- Country: Iraq, Iran
- Offshore/onshore: onshore
- Coordinates: 32°02′N 47°37′E﻿ / ﻿32.033°N 47.617°E
- Operators: Iraq Ministry of Oil, Iran Ministry of Petroleum

Field history
- Peak year: 1979

= Al-Fakkah Field =

Oil field in Iraq

The Al-Fakkah Field, also known as Jebel Al-Fauqi or Jebal Al-Fauqi, is an oil field located in southern Iraq's Maysan Governorate and Khūzestān Province, Iran. The oil field produced 50000 oilbbl/d prior to the 2003 Iraq War and is part of the Maysan oilfield complex that altogether holds reserve of 2.5 Goilbbl. The oil field is considered shared but an area of dispute between Iraq and Iran. Iraq unsuccessfully put the oil field up for bidding in 2009.
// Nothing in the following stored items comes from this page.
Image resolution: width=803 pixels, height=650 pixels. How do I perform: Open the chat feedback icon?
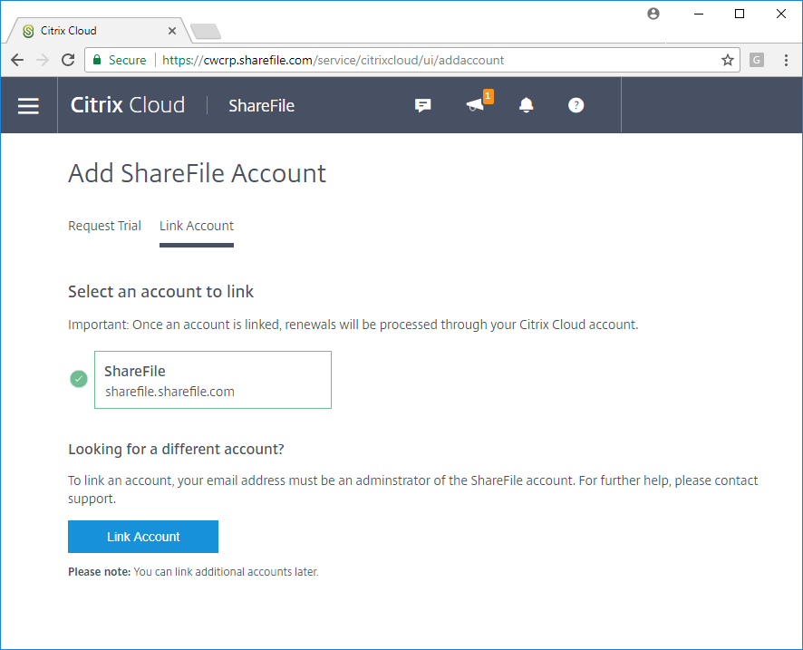click(x=422, y=105)
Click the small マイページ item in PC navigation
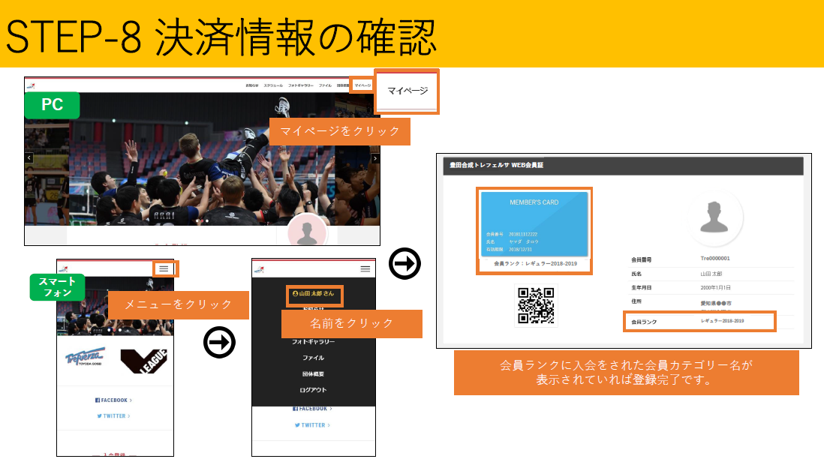Image resolution: width=824 pixels, height=462 pixels. [362, 86]
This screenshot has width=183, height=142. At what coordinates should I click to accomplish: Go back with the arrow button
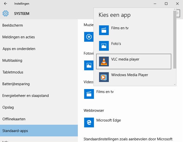click(5, 4)
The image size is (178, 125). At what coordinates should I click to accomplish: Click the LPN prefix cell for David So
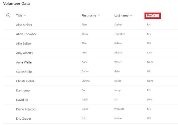coord(149,100)
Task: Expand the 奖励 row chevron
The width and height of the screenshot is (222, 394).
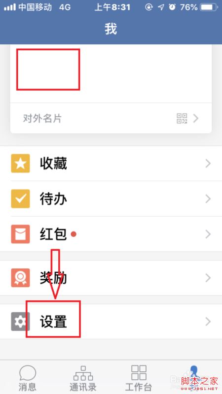Action: (208, 278)
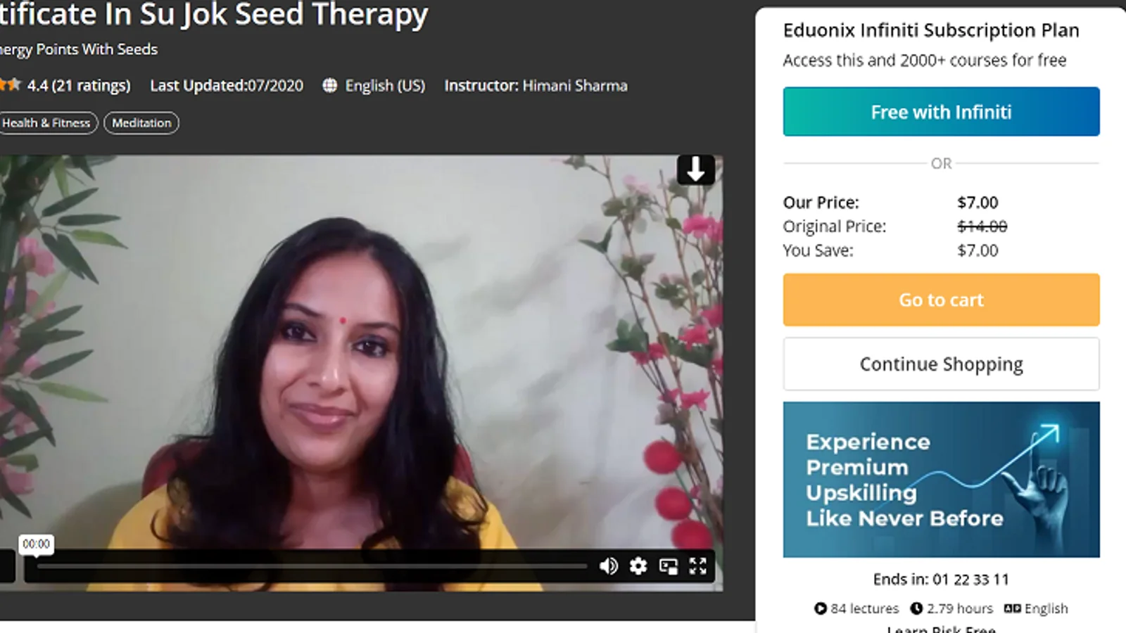Open instructor Himani Sharma's profile
1126x633 pixels.
click(575, 86)
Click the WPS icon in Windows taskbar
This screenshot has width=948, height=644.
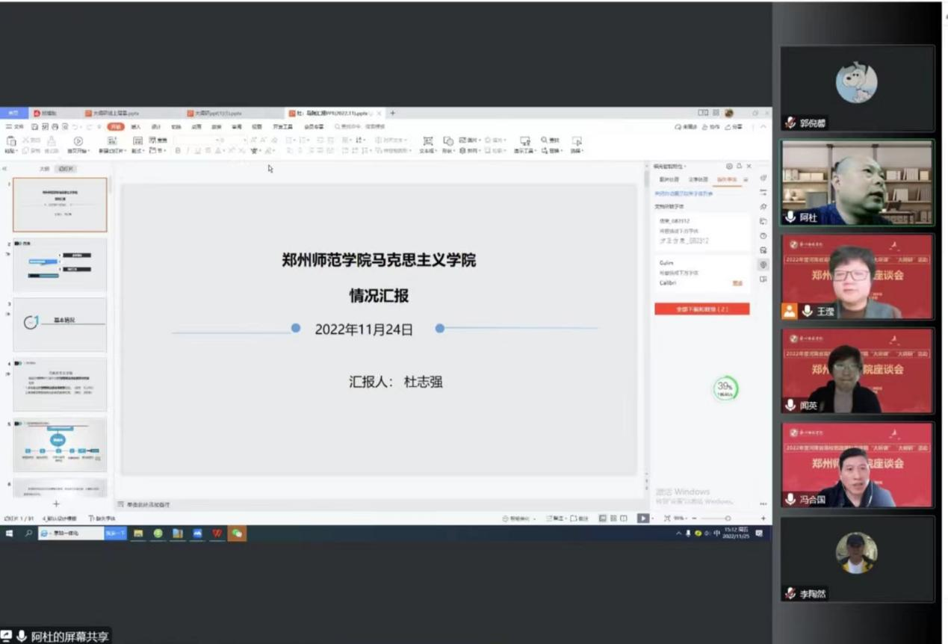click(x=217, y=533)
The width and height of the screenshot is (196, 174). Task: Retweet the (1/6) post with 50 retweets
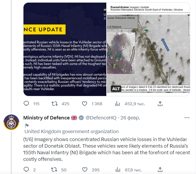(x=54, y=170)
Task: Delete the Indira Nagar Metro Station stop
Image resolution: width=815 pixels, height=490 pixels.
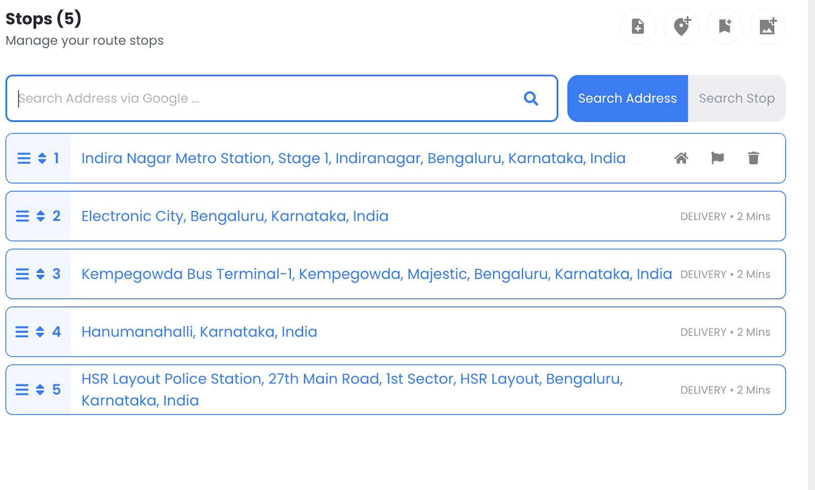Action: pos(753,158)
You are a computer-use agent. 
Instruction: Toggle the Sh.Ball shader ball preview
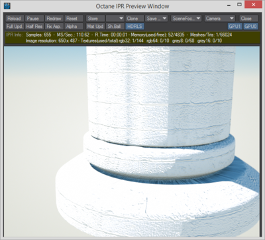(x=115, y=27)
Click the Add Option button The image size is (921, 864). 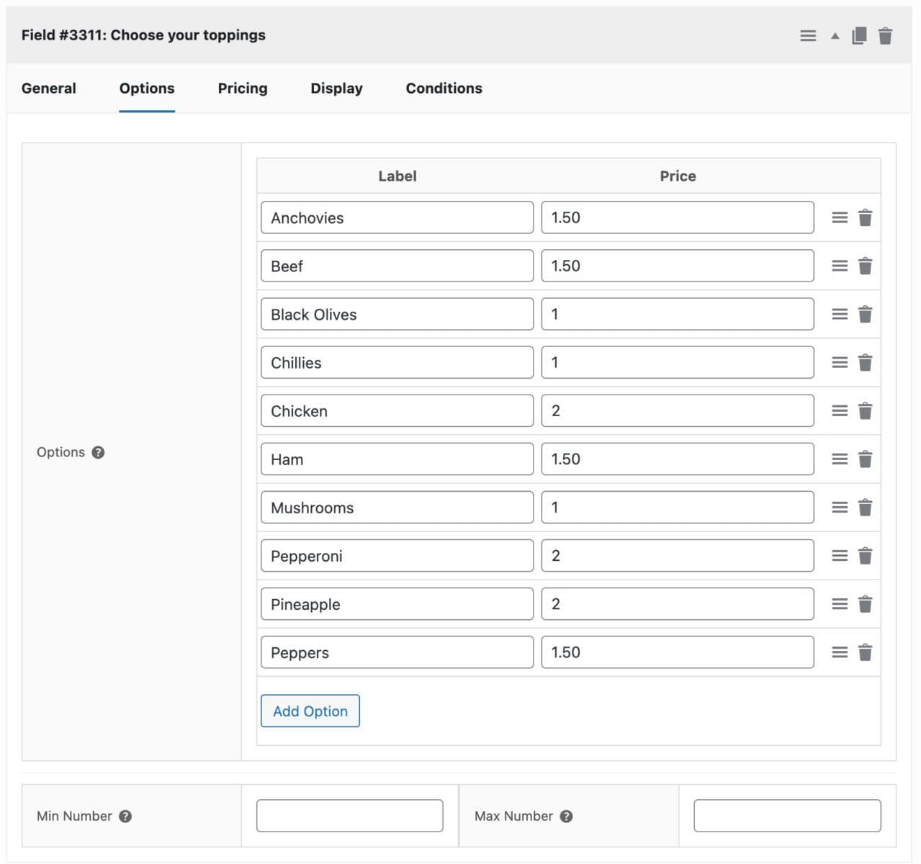pyautogui.click(x=310, y=711)
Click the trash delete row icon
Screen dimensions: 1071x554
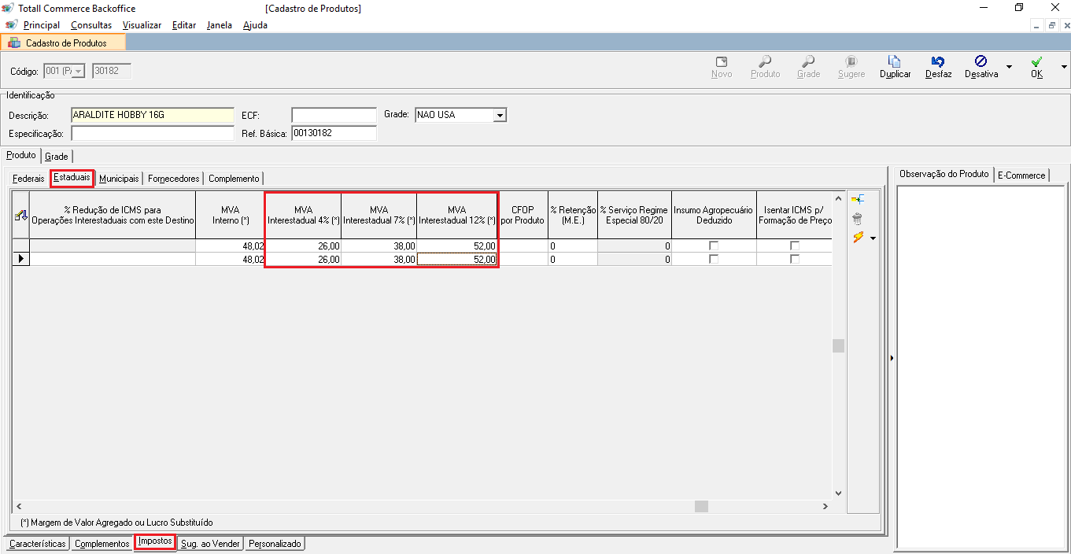point(858,219)
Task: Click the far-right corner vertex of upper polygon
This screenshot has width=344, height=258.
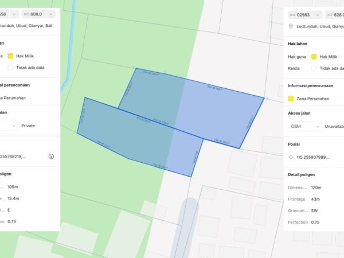Action: [264, 97]
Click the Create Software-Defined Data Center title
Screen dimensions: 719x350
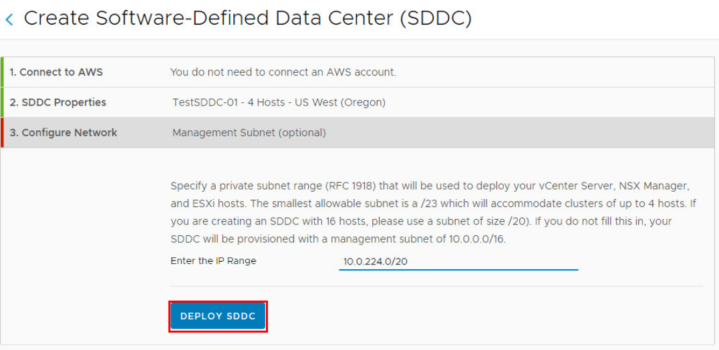(248, 19)
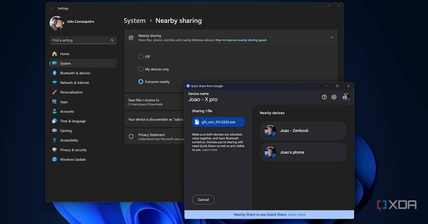Select Everyone nearby radio option
This screenshot has height=224, width=428.
(x=141, y=82)
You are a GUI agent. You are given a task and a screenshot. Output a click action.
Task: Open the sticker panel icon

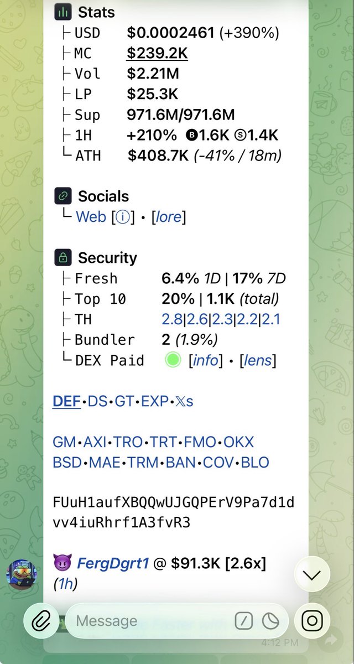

== Iraq and Iran dispute ==
Iraq and Iran have been in dispute over the Fakkah oil field and other adjacent fields such as the Abu Ghurab, and Buzugan since 2003. In the past, Iraq has accused Iran of "horizontal drilling" in the Fakkah field. This would entail Iran drilling into Iraqi territory to search for oil. The two sides also dispute the precise location of the border. In 2009, Iran had begun to make incursions into a disputed area of the Fakkah field but were often turned away by Iraqi workers.

On December 18, 2009, about a dozen Iranian troops crossed three hundred yards into Iraq and seized oil well No. 4 in the Fakkah Field, raising the Iranian flag on site. The incident infuriated Iraq who demanded that Iran withdraw. While the Fakkah oil field is considered shared, Iraq considers well No. 4 as theirs. The well was drilled in 1979 and initially produced 3000 oilbbl per day. However, production on the well ceased in 1980 due to the Iran–Iraq War. On December 21, after a series of political negotiations, Iran withdrew from oil well No. 4.